The Buttered Cat Paradox

buttered cat paradox

Ever heard of the buttered cat paradox?

The buttered cat paradox is a humorous thought experiment which combines two common adages:

  1. cats always land on their feet, and
  2. buttered toast always lands buttered side down.

While you may think it’s an urban legend, experiments have shown 81% of the time buttered toast lands on the floor butter side down. Also, a phenomenon known as the cat righting reflex has shown cats almost always land on their feet if they fall from a sufficient height.

The paradox imagines what would happen if a cat is dropped with toast strapped to its back butter side up. Since the toast has to land butter side down and the cat has to land on its feet, hypothetically the combination would hover mid-air spinning in place while it tried to resolve these conflicting conditions.

The paradox was likely inspired by a joke made by San Franciscan comedian/musician/juggler Michael Davis in an 1988 appearance on The Tonight Show with Johnny Carson. You can watch it here at the 3 minute 40 second mark. The paradox joke has been used many different ways since then, including this award-winning commercial from Brazilian energy drink Flying Horse.

What would happen if someone tried this in real life?

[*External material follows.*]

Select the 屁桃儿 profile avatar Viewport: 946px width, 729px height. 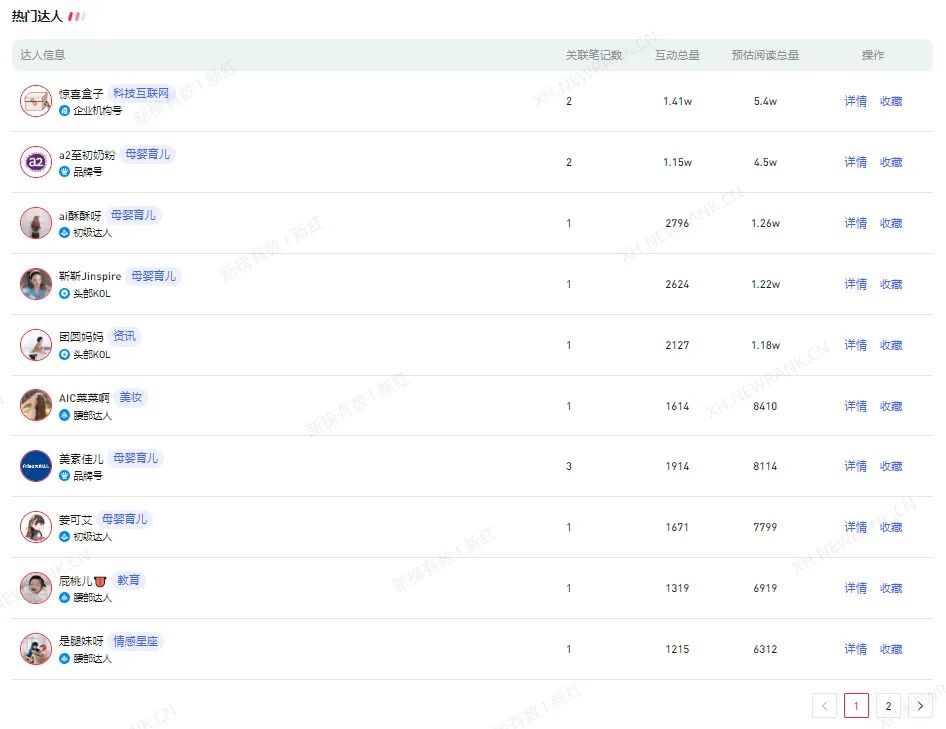coord(36,588)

Physics tells us the rotational force of the cat would more than counteract the rotational force of the lighter toast so the cat would land on its feet. Once the cat landed, friction between its paws and the ground would keep it from spinning and the toast would remain butter side up.

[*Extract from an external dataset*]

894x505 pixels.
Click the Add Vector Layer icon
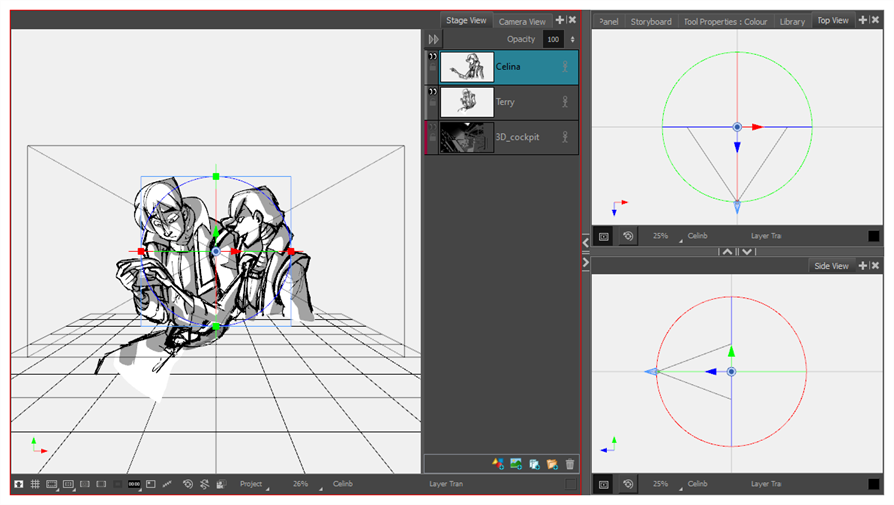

In my experience, there is a loose parallel between the buttered cat paradox and how large companies approach innovation – otherwise known as the innovation paradox. Large public companies become risk averse because they are severely penalized by financial markets if they miss sales or earnings targets. Predictability is rewarded; the cat must always land on its feet. Innovation is inherently risky; by definition and design, more often than not it fails – the toast lands butter side down. Companies strap buttered toast onto the back of the cat hoping they get the benefit of innovation while keeping the cat on its feet. It rarely works.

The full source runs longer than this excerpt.